_Records provided_
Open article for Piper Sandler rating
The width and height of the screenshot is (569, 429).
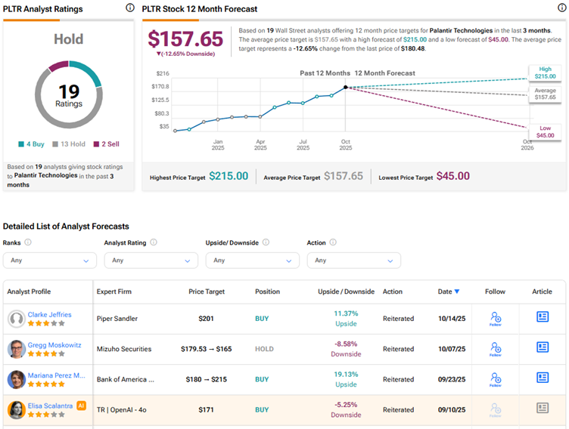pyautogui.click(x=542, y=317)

--

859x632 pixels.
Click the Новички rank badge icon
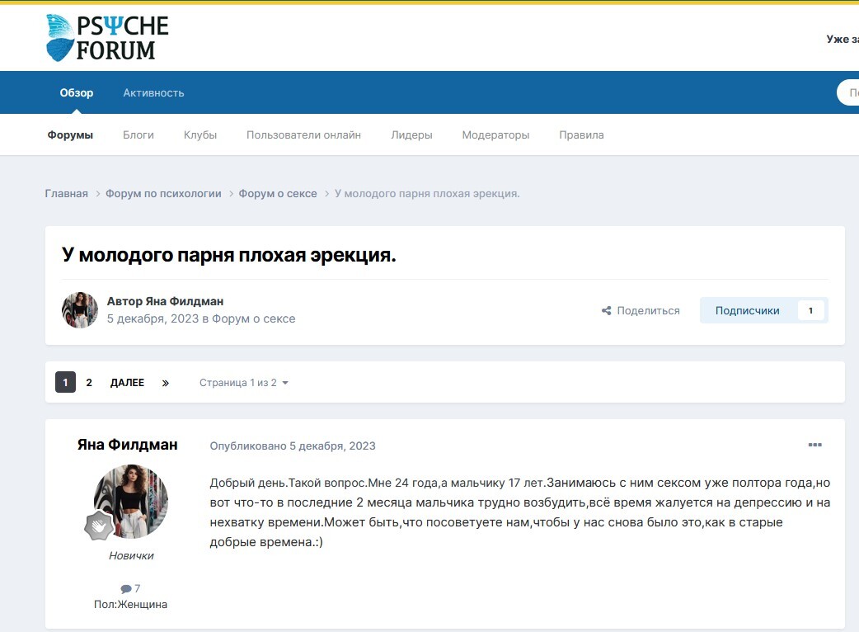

_Task objective_
Would you quote everything above from the line containing "859x632 pixels." down to the line containing "Click the Новички rank badge icon"? Include both of those lines and nothing else.

_Solution below_
859x632 pixels.
Click the Новички rank badge icon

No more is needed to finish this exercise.